Updated:2010/1/19 13:27
The savings will derive mainly from internal departments moving from a capital expenditure to an operating expense model.
Big Blue's world-renowned research team is leading the way in the organisation with a private cloud environment that it uses to purchase computing products such as servers.
The computer giant's sales team uses its Blue Insight cloud environment that crunches basic data on clients and turns it into information that can be used to upsell products to customers.
"IBM expects this internal cloud to deliver new levels of business insight to our sales teams and developers so they can better meet the needs of our clients worldwide, in addition to being able to realise tens of millions of dollars in savings over five years," IBM global chief information officer Pat Toole said.

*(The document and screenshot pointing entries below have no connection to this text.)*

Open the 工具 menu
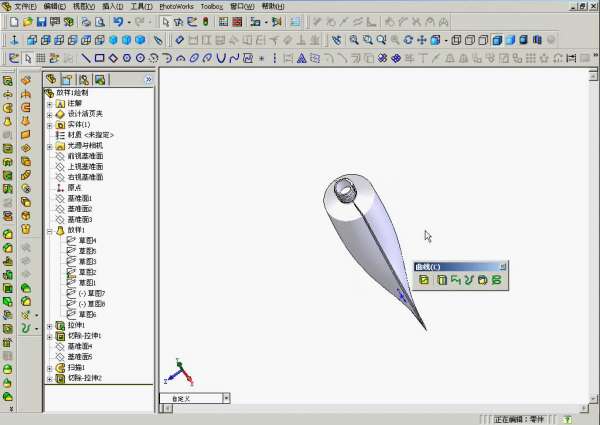The height and width of the screenshot is (425, 600). click(x=141, y=6)
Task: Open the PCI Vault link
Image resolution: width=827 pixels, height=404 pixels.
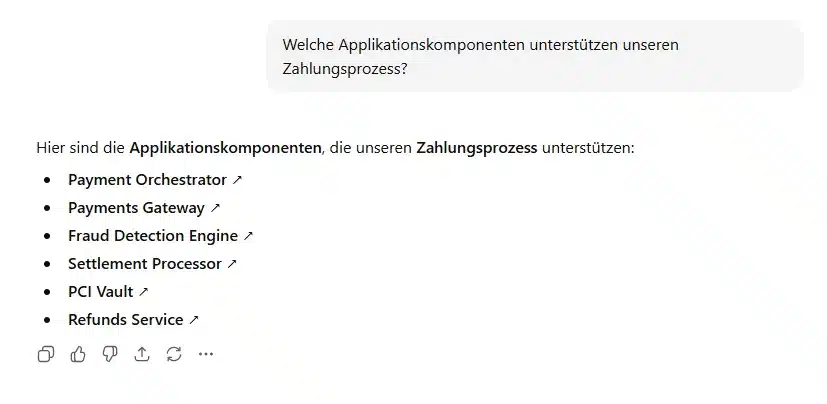Action: [x=100, y=292]
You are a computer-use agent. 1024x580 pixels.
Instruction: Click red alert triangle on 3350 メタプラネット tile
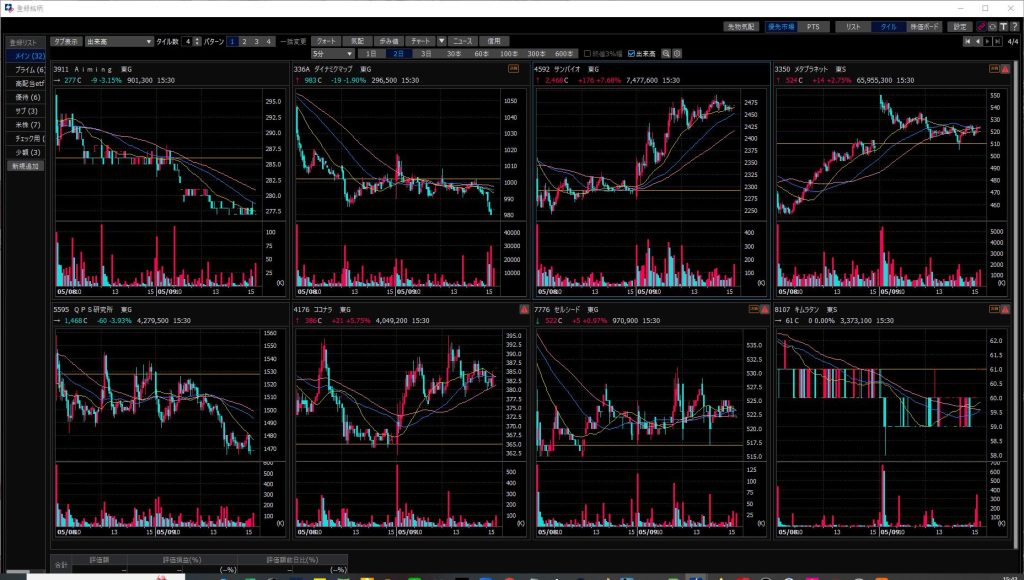pos(1003,68)
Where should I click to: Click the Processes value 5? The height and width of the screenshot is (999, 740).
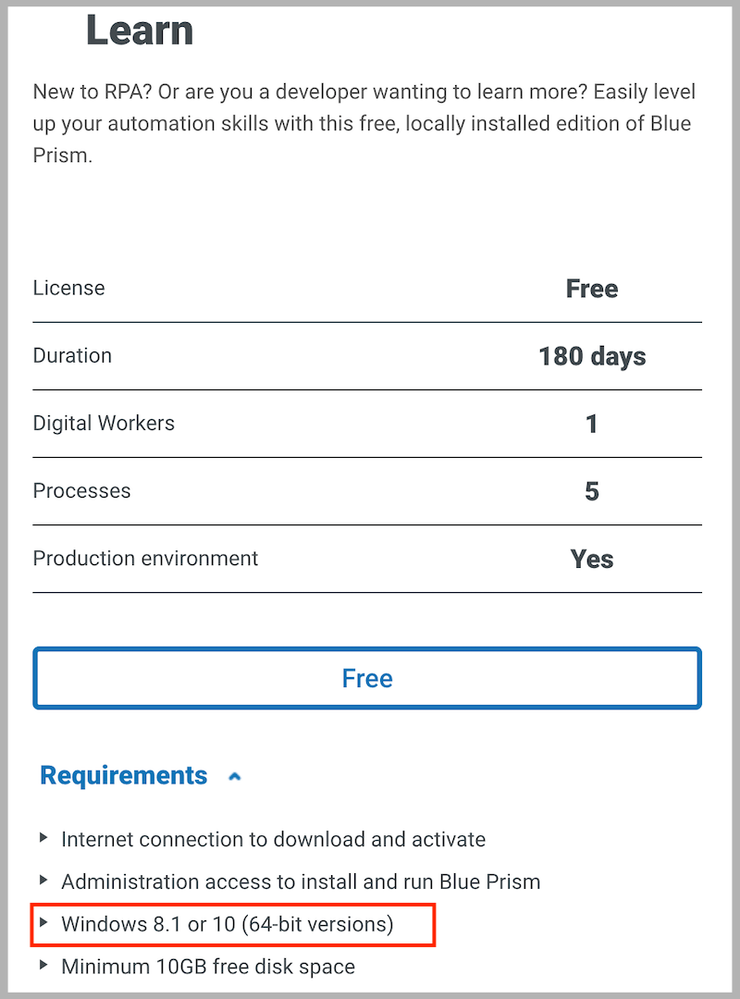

This covers "hardware, software and operational savings, as well as significant data centre footprint and energy cost savings".
The company said Blue Insight gathered information from nearly 100 data warehouses and data stores that add up to about 1 petabyte (1000TB).
According to IBM's Richard Cocchiara, its researchers have been using cloud computing for the past two years -- before it was in vogue.
Used equipment would be "recycled" to other departments and an internal cloud used to inform colleagues of units' availability.
Previously, to buy a server, IBM Research would have to spend the money to buy the unit then spend more to buy storage for it, and when the researchers were done the company would still own the server. "This cost time and money which could be saved. IBM Research decided take their resources and put them into a cloud so other departments could see what servers were freed up for use," Mr Cocchiara said.